__ASSIGNED TASK__.
Whenever a line of the records below contains the word "computer", copy that line.

DATA UNDER STUDY section start

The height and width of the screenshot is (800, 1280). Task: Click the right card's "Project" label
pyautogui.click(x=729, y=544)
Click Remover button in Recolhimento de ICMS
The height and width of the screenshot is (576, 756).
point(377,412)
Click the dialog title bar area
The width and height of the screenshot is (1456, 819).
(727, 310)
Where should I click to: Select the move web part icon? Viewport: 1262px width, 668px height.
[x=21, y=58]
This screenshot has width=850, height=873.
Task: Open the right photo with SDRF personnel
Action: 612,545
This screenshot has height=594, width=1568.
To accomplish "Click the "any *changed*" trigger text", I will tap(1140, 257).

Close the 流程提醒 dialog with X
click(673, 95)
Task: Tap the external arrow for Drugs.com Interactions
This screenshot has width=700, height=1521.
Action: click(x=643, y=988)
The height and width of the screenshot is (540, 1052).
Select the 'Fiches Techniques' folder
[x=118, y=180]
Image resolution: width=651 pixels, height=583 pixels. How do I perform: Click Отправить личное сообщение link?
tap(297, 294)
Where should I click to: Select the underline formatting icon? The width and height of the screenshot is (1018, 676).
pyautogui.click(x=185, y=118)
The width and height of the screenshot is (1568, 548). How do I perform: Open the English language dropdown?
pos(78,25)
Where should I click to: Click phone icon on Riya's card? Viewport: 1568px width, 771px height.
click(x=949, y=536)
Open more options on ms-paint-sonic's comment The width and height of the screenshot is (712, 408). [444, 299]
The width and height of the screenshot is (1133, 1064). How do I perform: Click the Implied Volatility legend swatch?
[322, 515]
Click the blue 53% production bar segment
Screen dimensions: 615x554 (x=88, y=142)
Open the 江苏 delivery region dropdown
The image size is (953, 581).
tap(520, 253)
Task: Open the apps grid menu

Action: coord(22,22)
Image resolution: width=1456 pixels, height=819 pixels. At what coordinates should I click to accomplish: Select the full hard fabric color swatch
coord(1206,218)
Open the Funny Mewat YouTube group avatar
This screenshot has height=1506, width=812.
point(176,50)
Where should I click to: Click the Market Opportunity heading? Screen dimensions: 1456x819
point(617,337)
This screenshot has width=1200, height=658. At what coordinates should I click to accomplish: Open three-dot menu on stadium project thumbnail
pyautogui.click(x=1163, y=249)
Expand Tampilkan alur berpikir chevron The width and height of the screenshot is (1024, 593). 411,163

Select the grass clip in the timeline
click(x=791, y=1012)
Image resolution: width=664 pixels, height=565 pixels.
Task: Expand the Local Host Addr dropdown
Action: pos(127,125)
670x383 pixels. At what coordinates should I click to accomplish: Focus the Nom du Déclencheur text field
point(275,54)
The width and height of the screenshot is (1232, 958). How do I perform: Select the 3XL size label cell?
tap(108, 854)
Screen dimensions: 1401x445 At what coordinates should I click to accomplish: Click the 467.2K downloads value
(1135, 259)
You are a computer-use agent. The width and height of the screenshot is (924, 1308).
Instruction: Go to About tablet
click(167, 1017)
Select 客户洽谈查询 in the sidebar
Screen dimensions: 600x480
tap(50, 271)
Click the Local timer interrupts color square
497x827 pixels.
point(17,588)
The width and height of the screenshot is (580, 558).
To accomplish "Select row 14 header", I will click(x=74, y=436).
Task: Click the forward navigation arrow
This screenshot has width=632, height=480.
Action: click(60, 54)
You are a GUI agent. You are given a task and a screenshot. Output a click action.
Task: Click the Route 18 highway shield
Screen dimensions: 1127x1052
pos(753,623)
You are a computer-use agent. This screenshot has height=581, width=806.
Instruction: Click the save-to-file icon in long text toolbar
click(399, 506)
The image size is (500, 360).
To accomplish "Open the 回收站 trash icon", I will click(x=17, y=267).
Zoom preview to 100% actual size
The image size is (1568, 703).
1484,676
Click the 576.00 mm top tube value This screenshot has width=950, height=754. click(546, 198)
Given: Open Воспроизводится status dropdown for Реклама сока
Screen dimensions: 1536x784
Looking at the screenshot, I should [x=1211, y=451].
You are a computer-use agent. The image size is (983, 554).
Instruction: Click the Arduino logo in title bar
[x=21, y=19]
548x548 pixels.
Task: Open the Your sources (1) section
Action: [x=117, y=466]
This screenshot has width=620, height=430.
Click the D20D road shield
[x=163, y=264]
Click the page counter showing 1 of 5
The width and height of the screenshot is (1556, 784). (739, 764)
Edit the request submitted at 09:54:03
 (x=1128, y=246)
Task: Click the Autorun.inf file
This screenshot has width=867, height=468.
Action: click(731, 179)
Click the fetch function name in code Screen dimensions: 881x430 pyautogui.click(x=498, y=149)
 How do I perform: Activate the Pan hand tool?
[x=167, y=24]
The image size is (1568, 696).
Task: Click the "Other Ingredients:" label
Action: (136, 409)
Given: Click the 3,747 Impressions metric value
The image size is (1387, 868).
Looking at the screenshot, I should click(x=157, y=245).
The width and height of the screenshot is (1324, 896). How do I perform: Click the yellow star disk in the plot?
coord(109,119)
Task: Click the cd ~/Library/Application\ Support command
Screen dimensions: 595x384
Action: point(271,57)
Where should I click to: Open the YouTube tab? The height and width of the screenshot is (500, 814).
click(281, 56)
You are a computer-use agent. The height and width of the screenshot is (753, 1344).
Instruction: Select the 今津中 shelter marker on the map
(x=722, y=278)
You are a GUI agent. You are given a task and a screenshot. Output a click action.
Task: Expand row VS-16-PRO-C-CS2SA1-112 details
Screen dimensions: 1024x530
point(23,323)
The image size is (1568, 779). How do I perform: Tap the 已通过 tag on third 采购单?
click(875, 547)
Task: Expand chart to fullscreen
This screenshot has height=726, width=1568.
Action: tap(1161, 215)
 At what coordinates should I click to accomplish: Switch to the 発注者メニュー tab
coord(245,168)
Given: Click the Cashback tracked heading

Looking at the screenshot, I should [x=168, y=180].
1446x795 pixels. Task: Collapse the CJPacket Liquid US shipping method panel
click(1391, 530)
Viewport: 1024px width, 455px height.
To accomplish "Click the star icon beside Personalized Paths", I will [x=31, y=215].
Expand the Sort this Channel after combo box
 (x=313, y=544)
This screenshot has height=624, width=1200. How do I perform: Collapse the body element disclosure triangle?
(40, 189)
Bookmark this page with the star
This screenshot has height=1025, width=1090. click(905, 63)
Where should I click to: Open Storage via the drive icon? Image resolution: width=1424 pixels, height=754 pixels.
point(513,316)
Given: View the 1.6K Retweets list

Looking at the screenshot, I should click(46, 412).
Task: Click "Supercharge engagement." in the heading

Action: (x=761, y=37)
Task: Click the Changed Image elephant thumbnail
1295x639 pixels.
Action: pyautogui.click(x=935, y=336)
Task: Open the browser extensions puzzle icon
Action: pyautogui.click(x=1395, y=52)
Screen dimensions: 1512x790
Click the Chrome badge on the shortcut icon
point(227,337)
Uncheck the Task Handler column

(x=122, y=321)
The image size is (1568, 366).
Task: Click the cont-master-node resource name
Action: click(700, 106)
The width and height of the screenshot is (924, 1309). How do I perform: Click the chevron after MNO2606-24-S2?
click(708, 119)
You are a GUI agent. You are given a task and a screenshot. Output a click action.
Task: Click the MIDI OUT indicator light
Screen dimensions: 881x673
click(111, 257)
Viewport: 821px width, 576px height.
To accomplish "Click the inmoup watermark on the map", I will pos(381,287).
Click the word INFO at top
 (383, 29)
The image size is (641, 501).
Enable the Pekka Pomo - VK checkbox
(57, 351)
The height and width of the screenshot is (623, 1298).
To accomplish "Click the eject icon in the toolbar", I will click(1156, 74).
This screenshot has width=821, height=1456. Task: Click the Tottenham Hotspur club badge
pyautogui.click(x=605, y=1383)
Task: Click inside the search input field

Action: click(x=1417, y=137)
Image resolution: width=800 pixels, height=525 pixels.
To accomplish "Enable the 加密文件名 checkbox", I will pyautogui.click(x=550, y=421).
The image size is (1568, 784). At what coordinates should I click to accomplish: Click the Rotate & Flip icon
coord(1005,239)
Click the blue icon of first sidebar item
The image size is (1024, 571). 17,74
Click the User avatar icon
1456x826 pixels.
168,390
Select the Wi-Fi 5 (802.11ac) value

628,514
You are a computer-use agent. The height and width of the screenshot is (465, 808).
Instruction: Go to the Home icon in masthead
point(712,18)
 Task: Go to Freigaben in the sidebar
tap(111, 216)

DATA UNDER STUDY section end

__RESULT FOR THIS EXERCISE__.
You are a computer-use agent. The width and height of the screenshot is (924, 1308).
You are a computer-use agent. This screenshot has height=581, width=806.
You are a computer-use agent. The image size is (983, 554).
You are a computer-use agent. The height and width of the screenshot is (753, 1344).
You are a computer-use agent. The height and width of the screenshot is (465, 808).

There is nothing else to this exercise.